This invention pertains to mixed fertilizers, that is those providing primary nutrients in particulate form, and to the preparation of such fertilizers.
One of the disadvantages of commercially available fertilizers is that they do not compensate for the changes in soil acidity which are due to the fertilizer being applied. In solid fertilizers nitrogen has been derived from sodium and potassium nitrates. Now it is usually derived from ammonium salts, such as nitrates and phosphates, or from urea, which hydrolyzes to form ammonium carbonate. Plants can use ammoniacal nitrogen, but most of it is converted to the nitrate form of nitrogen by nitrifying bacteria. Therefore, it is usually the nitrate that is available for use by crops.
During the nitrification process when bacteria convert ammonium ions to nitrate ions, hydrogen ions are released. These hydrogen ions are attracted to and held by soil colloids. The more hydrogen ions involved in this exchange complex the greater the acidity of the soil. At that point nitrification slows down since nitrification rates are usually low in acid soils.

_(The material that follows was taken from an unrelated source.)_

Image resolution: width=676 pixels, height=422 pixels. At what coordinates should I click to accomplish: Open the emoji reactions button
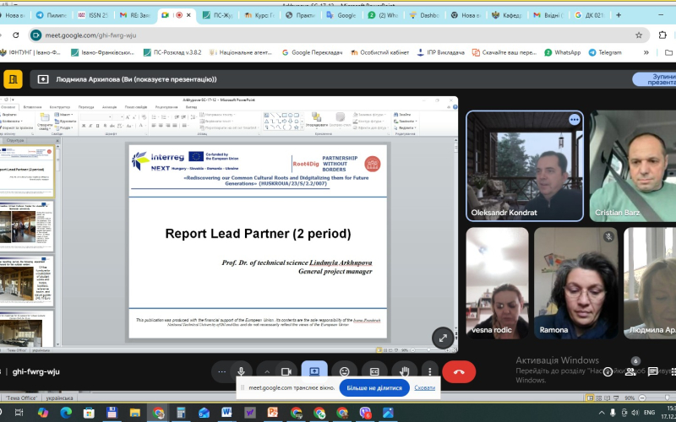click(344, 371)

It will be appreciated that nitrogen compounds are a source of soil acidity. In addition nitrates are a major factor in the leaching of other nutrient salts such as calcium and magnesium and other cationic nutrients from soils. These bases are replaced by the available hydrogen ions, rendering the soil even more acidic.
It is to be understood that in addition to supplying nitrogen, phosphorous and potassium (N-P-K), a desirable fertilizer should offset soil acidity changes brought about by nitrification. Calcium carbonate accomplishes this. It reduces soil acidity through base exchange. The calcium ions of the calcium carbonate replace hydrogen ions in the soil, preliminarily forming H.sub.2 CO.sub.3. In solution the resulting carbonic acid gives off carbon dioxide, leaving water in the soil. As pointed out in U.S. Pat. No. 4,015,973 fertilizers have what is known as a "potential acidity in terms of calcium carbonate equivalent" which should be indicated on each bag of fertilizer. The object is to mix CaCO.sub.3 in the right proportions with the N-P-K fertilizer nutrients to neutralize the potential acidity thereof. By "fertilizer nutrients" we mean primary nutrients, although secondary nutrients other than calcium, along with micronutrients can be included. Unfortunately on a commercial scale this has not been accomplished.

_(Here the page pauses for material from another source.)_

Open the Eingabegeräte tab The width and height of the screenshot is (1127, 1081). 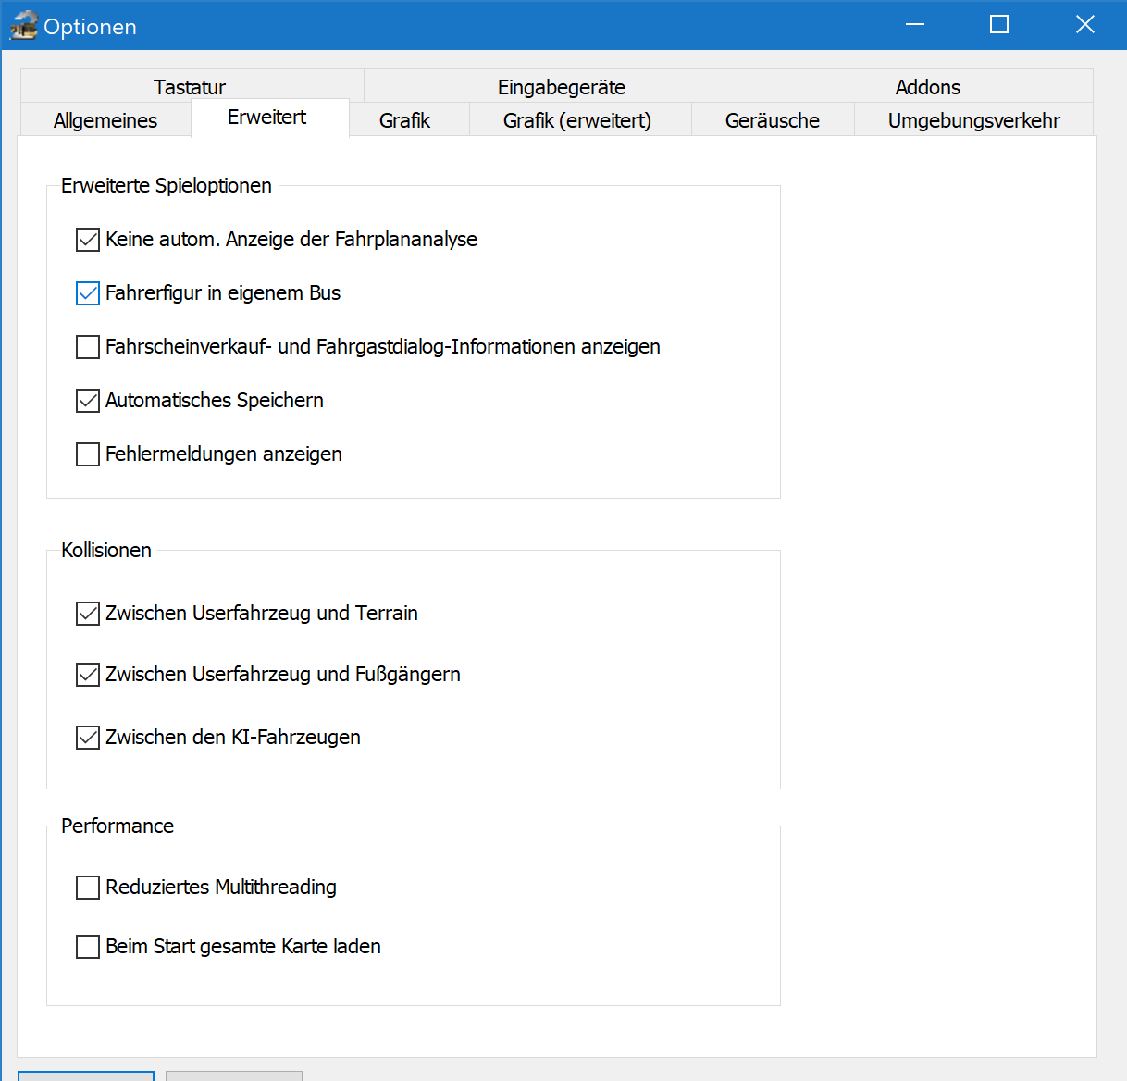(x=562, y=87)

If ground CaCO.sub.3 particles are too large the exposed surface area is insufficient for the desired chemical reactions. In the pulverized state of CaCO.sub.3 necessary for dissolution, because of its hygroscopic properties, a form of CaCO.sub.3 which is sufficiently stable in admixture with the fertilizer materials for commercial distribution has not been achieved.

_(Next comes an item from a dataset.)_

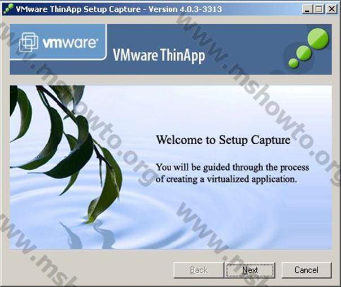The width and height of the screenshot is (341, 287).
Task: Click the medium green circle in banner
Action: [x=304, y=53]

In U.S. Pat. No. 4,015,973 a process is provided for making a pelletized limestone-bentonite soil neutralizer. It is asserted that the final product is not materially affected by exposure to the atmosphere. However, with the bentonite in matrix form throughout the pellets it is not possible to make a commercially successful product. If the clay is heated too high, approaching a ceramic, the entire pellet will be hard. Otherwise, on the absorption of water the swelling action of the clay causes the particles to crumble. In the formation of the granules in U.S. Pat. No. 4,015,973 the CaCO.sub.3 and bentonite are dry mixed. They are then pelletized using water as the binder. The result is a CaCO.sub.3 -bentonite matrix which is too soft for commercial acceptance. George G. Judd alludes to this in U.S. Pat. No. 4,410,350. Referring to U.S. Pat. No.4,015,973 Judd points out that no previously suggested fertilizer composition has included a filler which materially reduces the tendency of the active fertilizer ingredients to cake on standing in more or less humid conditions. Unless bentonite is heated to a hard clay it swells and cakes.
In U.S. Pat. No. 3,214,261 limestone is mixed with a non-phytotoxic binding agent. In a disc granulator water is added to activate the mix. Here again the non-phytotoxic binding agent is disseminated throughout the pellet. In U.S. Pat. No. 4,954,134 a lignosulfonate is employed. It bonds the particles as they are being agglomerated, and hence is embedded throughout as a continuous matrix.
The matrix binders of the prior art have, therefore, not been totally satisfactory. Judd (U.S. Pat. No. 4,410,350) solves this matrix problem by pelletizing with water and then forming a hard, outer skin around them. However, to accomplish this, Judd treats the pellets with a carbon dioxide-containing gas at a rate of fifty tons per hour at 680.degree. F. Herein the problem is solved without the high temperature gas treating equipment.